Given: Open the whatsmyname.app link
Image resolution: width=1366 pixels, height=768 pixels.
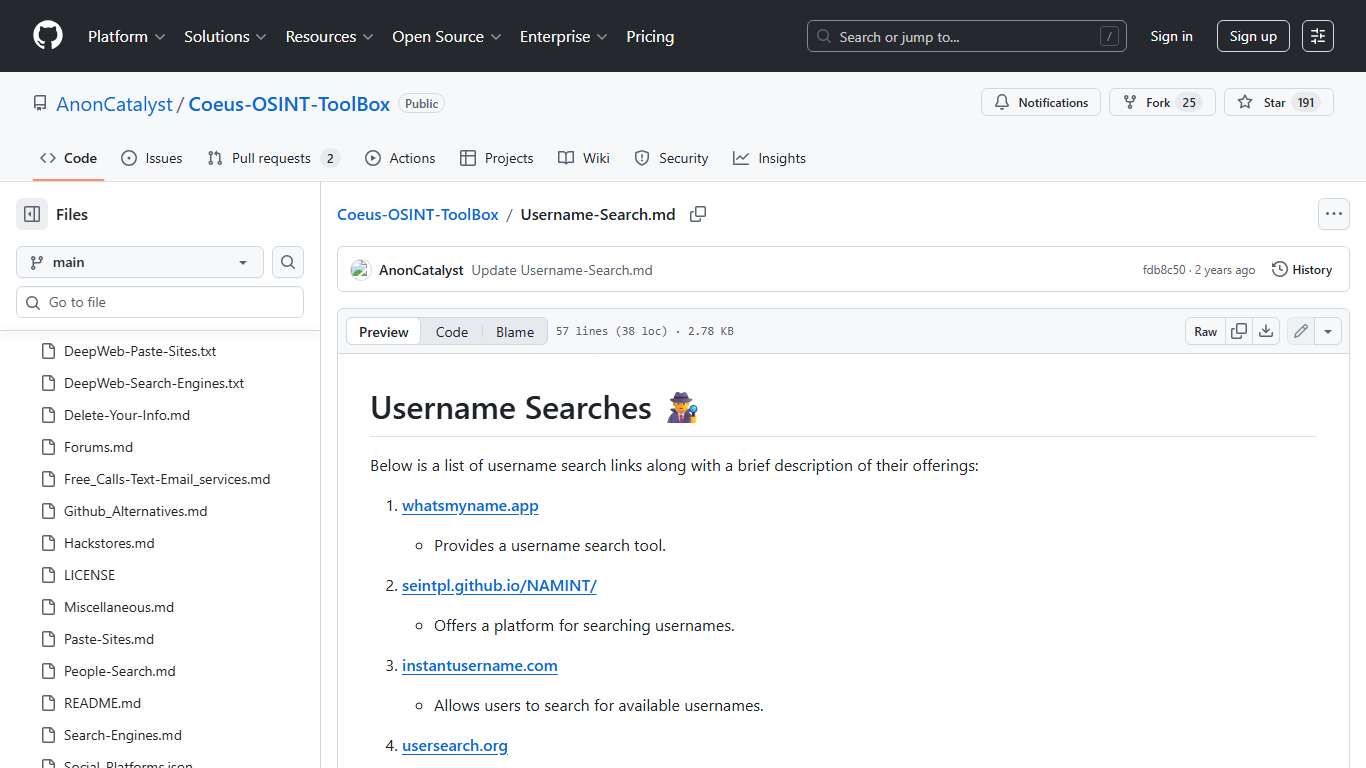Looking at the screenshot, I should pos(470,506).
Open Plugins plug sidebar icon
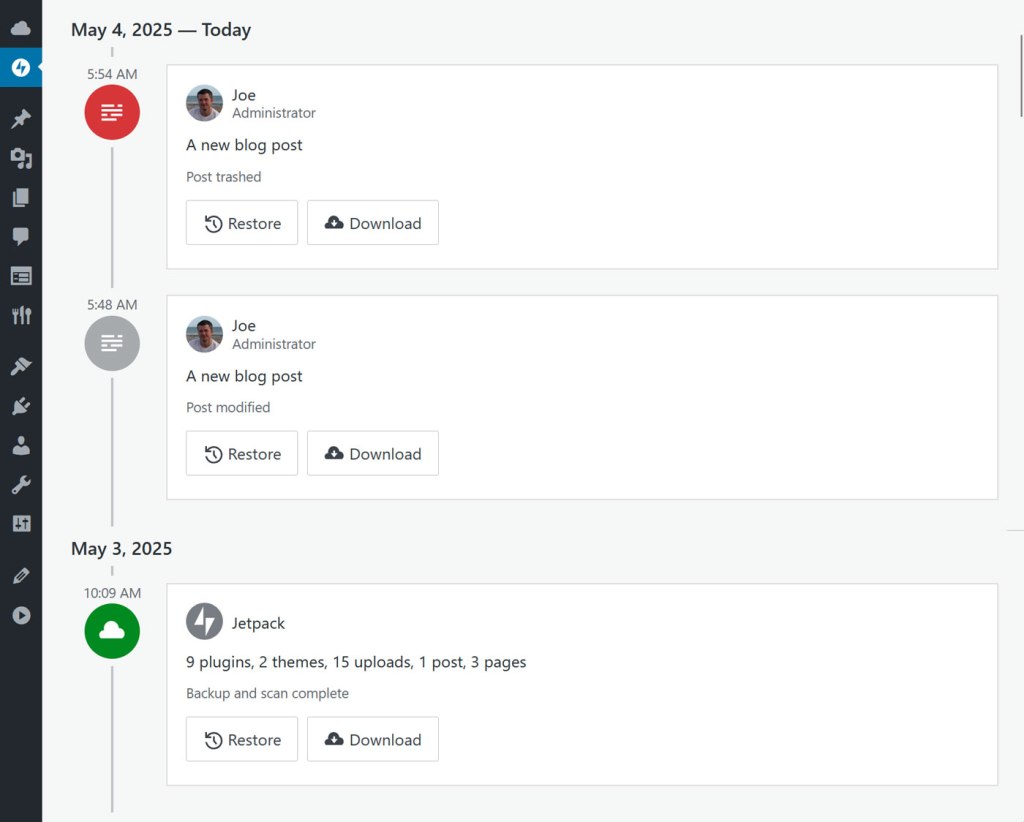This screenshot has height=822, width=1024. (x=21, y=406)
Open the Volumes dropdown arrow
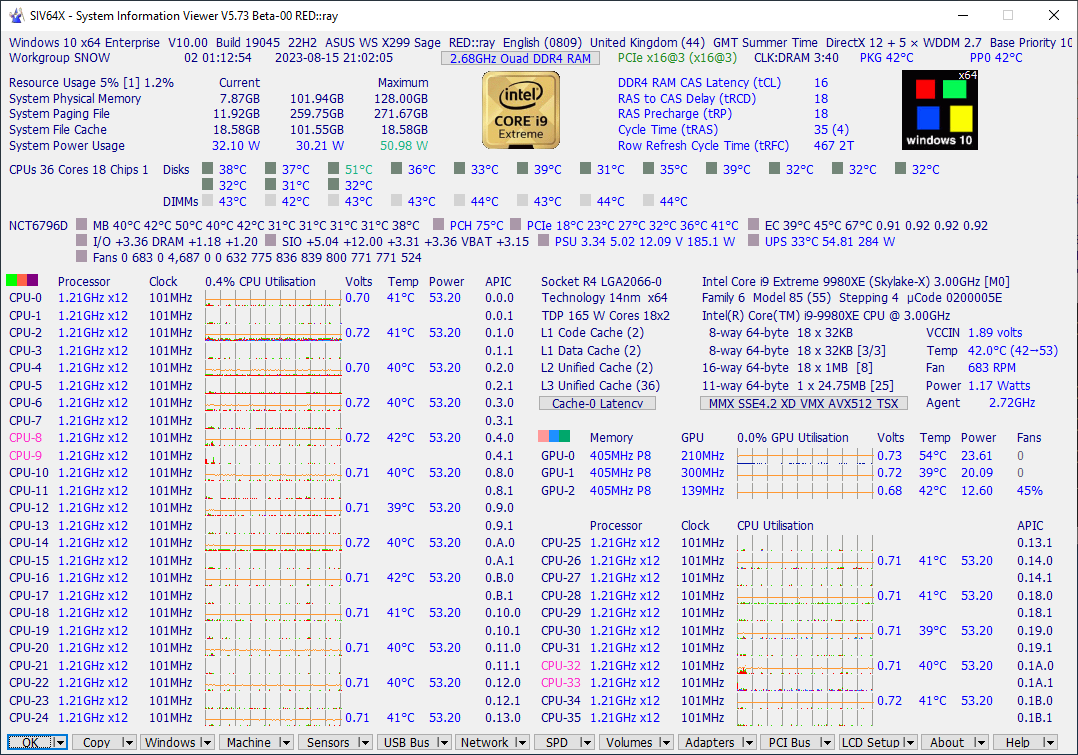1078x755 pixels. (x=666, y=743)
**********
### THE TASK
Now transcribe all the entries above exactly, so that no picture is carried over.

### WRITTEN RESPONSE
Given: Open the whatsmyname.app link
Image resolution: width=1366 pixels, height=768 pixels.
Looking at the screenshot, I should pos(470,506).
Open Plugins plug sidebar icon
This screenshot has height=822, width=1024. (x=21, y=406)
Open the Volumes dropdown arrow
1078x755 pixels. (x=666, y=743)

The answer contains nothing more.